To train and evaluate our record linkage system, we use a set of true links that human experts have identified between records in 1871 and records in 1881. We have four sets of true links matched to unique identifiersFootnote 2 in the 1871 and 1881 censuses:

  1. 1.

    8331 family members of 1871 Ontario industrial proprietors (Ontario_Props)

  2. 2.

    1759 residents of Logan Township, Ontario (Logan)

  3. 3.

    223 family members of communicants of St. James Presbyterian Church in Toronto, Ontario (St_James)

  4. 4.

    1403 family members of 300 Quebec City boys who were ten years old in 1871. (Les_Boys)

The 11,716 total records were linked using family-context matching, which allows a high degree of certainty (i.e. generates very few false positives) but biases the links toward those who co-habit with family members. Family-context matching is accomplished by searching for an individual whose vital information (name, age, sex, birthplace, marital status) matches in two census databases (e.g. 1871 and 1881), and confirming it is the same individual by: (1) finding at least one other household member (and preferably two or more) with matching vital information and (2) making sure there is no significant contradictory information that makes a link improbable (for example, when one family member matches, but three others do not). Other data on geography, occupation, religion, name prevalence etc., may also be considered, but the primacy is on the matching of family spouse and children.

Although this approach should generate very few (or perhaps no) false links, it produces a set that is not demographically representative. It generates links only for people living in families within a single household; thus single people will not be matched. It also generates relatively fewer links for children who were around the age of fifteen in 1871 due to difficulty in matching children who left home and young women who got married and changed their last names during that timespan. There is therefore a bias toward young children and established adults.

Fortunately, even if our population of true links is not demographically representative, they can still capture issues such as imprecision of information and name duplication that are needed to train the linkage system. Thus our system will take this biased set of links and use it to produce a new set of links that is less biased, more demographically representative, and therefore more scientifically valuable.

3.1 Data cleaning

The first step in any linkage process involves cleaning and standardization of data. This step is needed to effectively compare records from different databases. Each string in 1871 for the sex, age and marital status attributes has been cleaned to match the 1881 database using a standard format across the databases. We removed all non-alphanumerical characters from the strings representing names, as well as all titles (e.g., Rev., Dr.). For all attributes, we cleaned and standardised all the English and French enumerated information (e.g., 5 months, 3 jours, married, marié(e)). We removed duplicate records appearing in 1871, since several census pages had been digitized and entered into the database twice, and we removed the records of people who died in 1870/1871. Originally, the 1871 collection had 3,601,663 records. This was reduced to 3,466,427 records when duplicates and deceased individuals were removed.

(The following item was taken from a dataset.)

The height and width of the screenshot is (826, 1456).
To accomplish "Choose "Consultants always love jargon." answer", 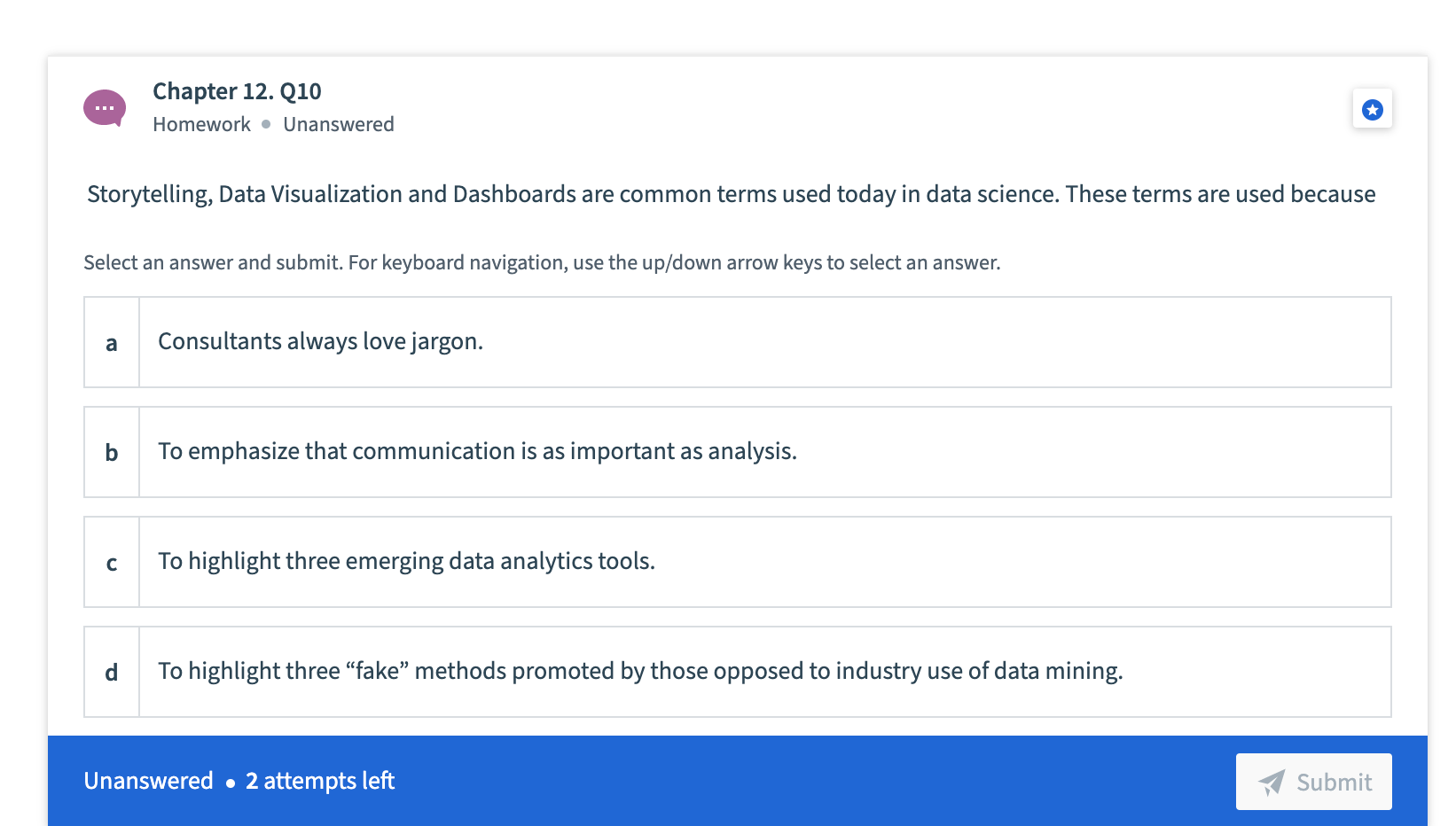I will [320, 342].
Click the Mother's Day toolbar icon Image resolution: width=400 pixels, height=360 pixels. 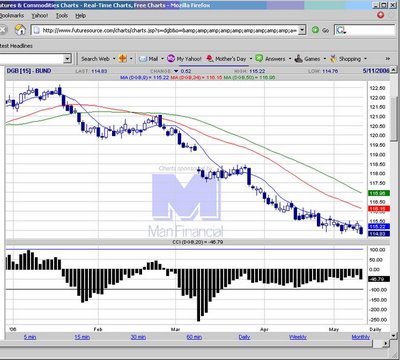pos(210,59)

As part of the data cleaning process, we also undertook the laborious task of coding all the first names in the census (e.g. Elizabeth, Beth, Liz would be given the same code). 1871 census has 106,759 distinct first names and 1881 census has 152,880 distinct first names. This process was semi-automatic and it was a joint effort between a team of computer scientists and a team of historians. More details about how we use these codes are given in Sect. 4.1.3.

4 The record linkage system

We wish to link records from one data collection \(\mathcal {A}\) to another, \(\mathcal {B}\). A record a in \(\mathcal {A}\) (viz. b in \(\mathcal {B} \)) consists of all the information pertaining to a particular entity; in our case the entity is a person, and the information includes all answers collected in the census, e.g. first name, last name, date of birth, birth place, and so on. Our goal is to find all pairs \((a,b),~a \in \mathcal {A} ,~b \in \mathcal {B} \) such that a matches b, that is, such that a and b refer to the same entity. In this case we write ab.

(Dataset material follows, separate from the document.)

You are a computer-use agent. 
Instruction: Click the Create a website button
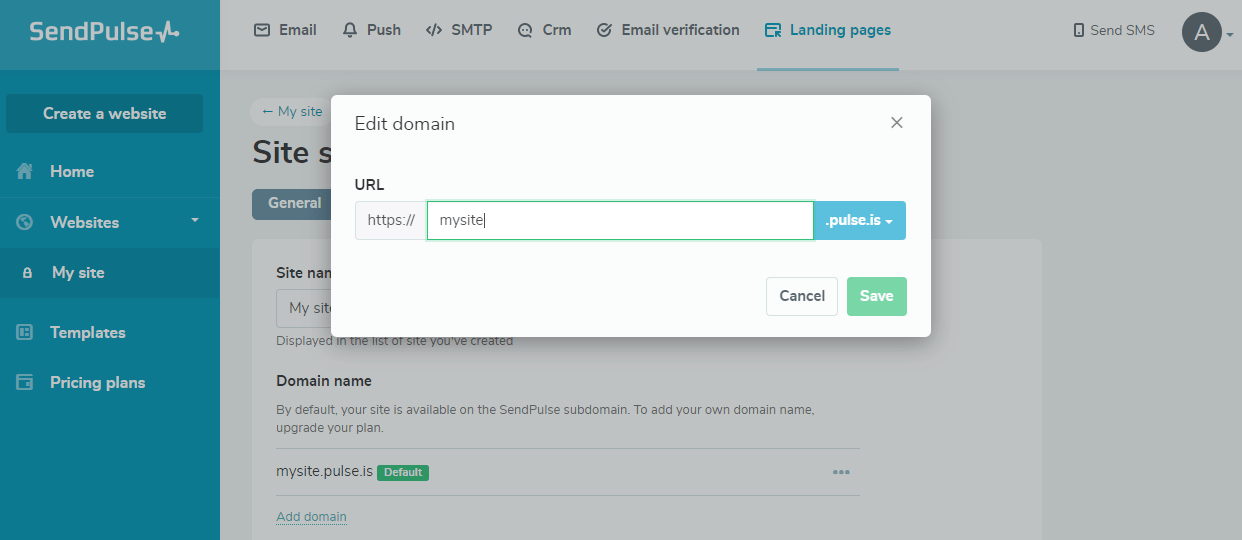click(x=104, y=113)
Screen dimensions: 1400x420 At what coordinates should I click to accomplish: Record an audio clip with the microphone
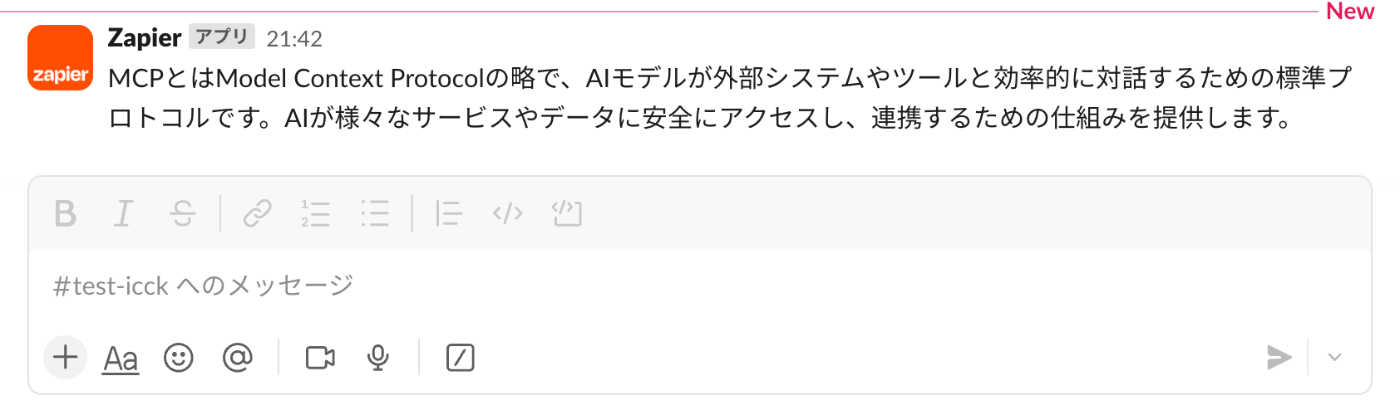tap(378, 357)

The record linkage process has two main steps. First, for each pair, a feature vector \(\mathbf {\phi }_{(a,b)}\) is constructed that contains information about the similarity between a and b. In the second step, a classifier is used to label the pairs of records as matches or non-matches based on their feature vectors. We learn this classifier from a training set derived from the data described in Sect. 3. An overview of the system is shown in Fig. 1.

Fig. 1
figure 1

Overview of record linkage system

Sections 4.1 and 4.2 describe in detail the two main steps of the system.

4.1 Feature construction, blocking, and thresholding

During the feature construction step, the attributes in each pair (a,b) of records are used to compute a set of similarity measures which are used as features. We use the following attributes to generate features that reflect record-pair similarity:

Tag

L

F

GD

AGE

BP

MS

Attr.

Last name

First name

Gender

Age

Birthplace

Marital status

Type

String

String

Binary

Integer

Categorical

Categorical

We will refer to specific attributes using subscripted tags, for example a F represents the first name associated with record a.

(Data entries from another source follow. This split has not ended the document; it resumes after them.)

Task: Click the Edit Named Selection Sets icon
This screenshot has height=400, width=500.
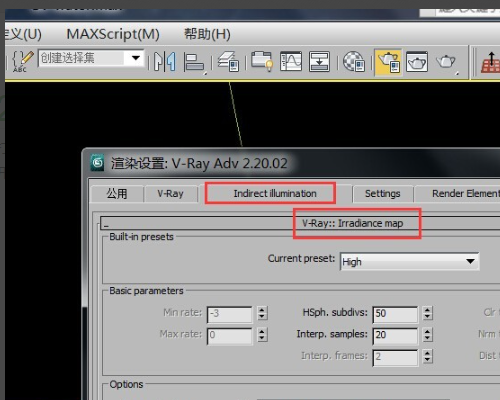Action: (x=23, y=61)
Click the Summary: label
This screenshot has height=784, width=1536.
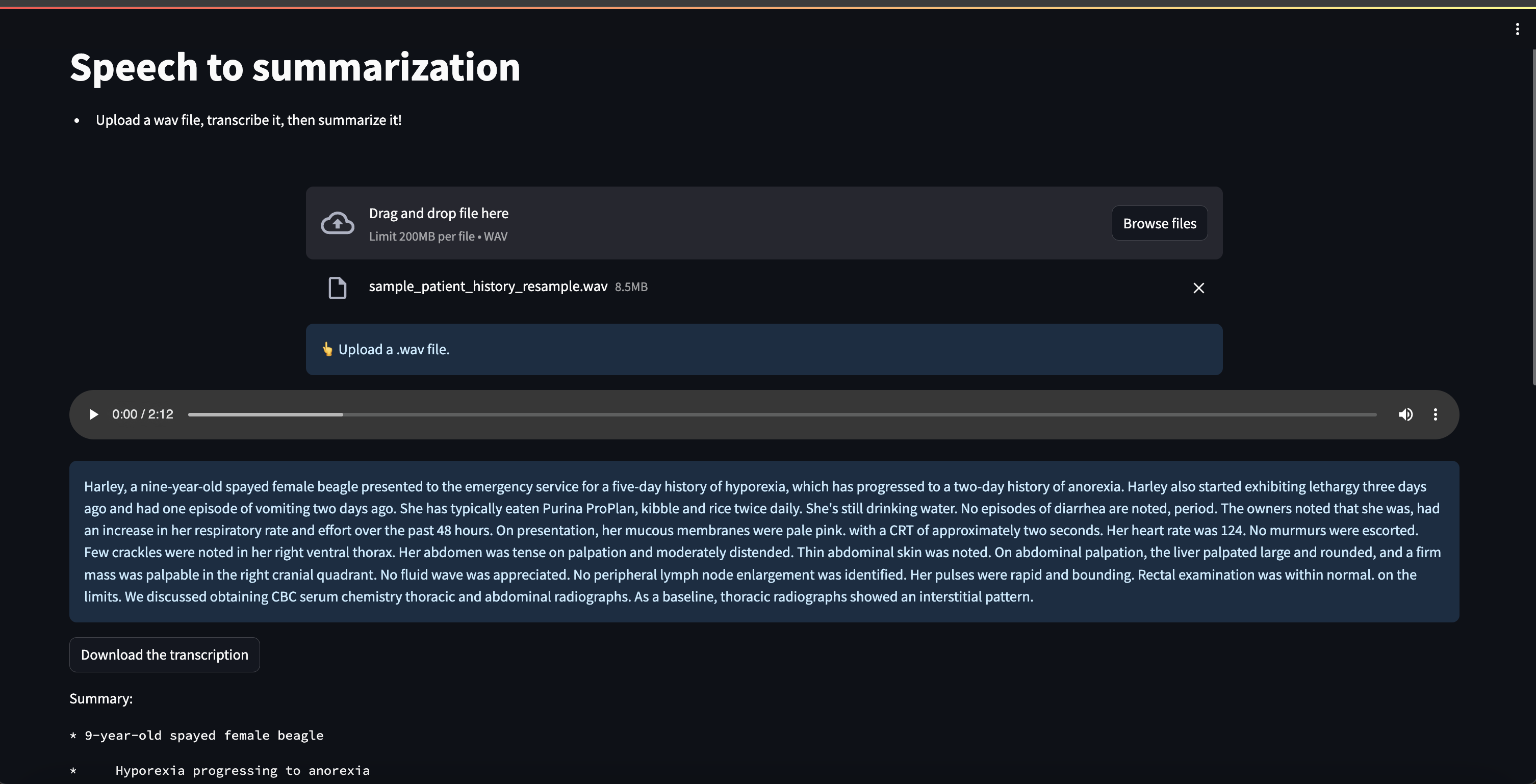pos(101,699)

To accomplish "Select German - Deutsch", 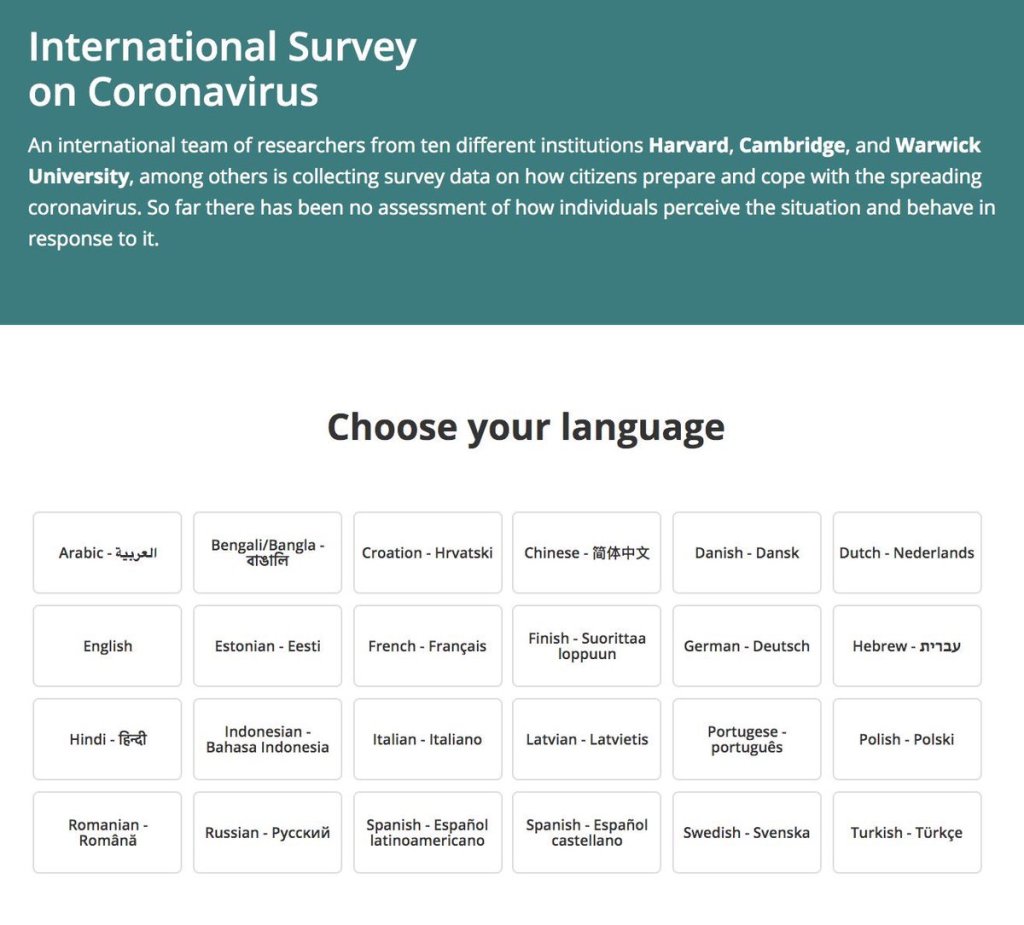I will (747, 646).
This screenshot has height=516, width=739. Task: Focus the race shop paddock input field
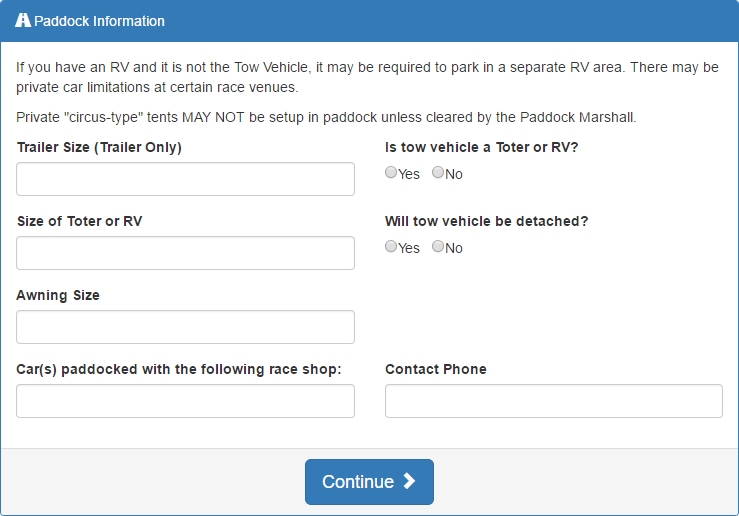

In the feature construction step, there are two challenges that we address. First, the similarity measures must be tailored to the different attribute types. We therefore select specialized similarity measures for each attribute. Second, we must avoid explicitly evaluating \(\mathbf {\phi }_{(a,b)}\) for all possible pairs, as this quickly becomes intractable as the size of \(\mathcal {A} \) and \(\mathcal {B} \) increases. We accomplish this by blocking, described below.

4.1.1 String comparison and processing

To compare names (last and first names) we use two character-based similarity measures (Winkler 2006) that are well-suited to comparing names: edit distance and Jaro-Winkler score. In addition, we make use of two different phonetic representations of the original string using the double metaphone algorithm (Philips 2000).

The edit distance between two strings S 1 and S 2, which we denote by Edit(S 1,S 2), is the minimum number of edit operations (insert, delete and replace) on single characters needed to transform the string S 1 into S 2, divided by max(|S 1|,|S 2|) where |.| denotes the length of a string.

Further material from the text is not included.